▸ **What this task involves**
Only the lines from the one with "Task: Open the Patch menu in menu bar" through the end of the material below belong in the reply; transcribe them exactly.

▸ **Extracted records**

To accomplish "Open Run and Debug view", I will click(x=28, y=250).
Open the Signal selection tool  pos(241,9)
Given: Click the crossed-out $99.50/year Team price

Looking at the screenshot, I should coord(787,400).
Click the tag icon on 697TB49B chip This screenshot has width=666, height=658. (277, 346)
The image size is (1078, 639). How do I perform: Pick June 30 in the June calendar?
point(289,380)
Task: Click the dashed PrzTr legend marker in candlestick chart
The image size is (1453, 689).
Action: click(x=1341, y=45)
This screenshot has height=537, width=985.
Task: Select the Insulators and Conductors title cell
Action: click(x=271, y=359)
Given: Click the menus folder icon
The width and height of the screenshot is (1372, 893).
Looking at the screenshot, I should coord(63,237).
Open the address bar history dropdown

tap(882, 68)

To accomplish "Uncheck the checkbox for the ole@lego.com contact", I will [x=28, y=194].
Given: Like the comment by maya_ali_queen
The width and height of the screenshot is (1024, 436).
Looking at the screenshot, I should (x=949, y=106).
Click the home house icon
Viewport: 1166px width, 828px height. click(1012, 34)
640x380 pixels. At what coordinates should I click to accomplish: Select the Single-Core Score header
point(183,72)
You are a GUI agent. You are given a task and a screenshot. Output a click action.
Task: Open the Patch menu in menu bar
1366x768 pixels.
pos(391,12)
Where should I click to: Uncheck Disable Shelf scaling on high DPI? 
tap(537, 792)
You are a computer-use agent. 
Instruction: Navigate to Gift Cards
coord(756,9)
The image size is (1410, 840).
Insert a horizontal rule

▸ **Completed task**
Task: Open the Patch menu in menu bar
1366x768 pixels.
pos(391,12)
Where should I click to: Uncheck Disable Shelf scaling on high DPI? 
tap(537, 792)
You are a computer-use agent. 
Instruction: Navigate to Gift Cards
coord(756,9)
The image size is (1410, 840).
Insert a horizontal rule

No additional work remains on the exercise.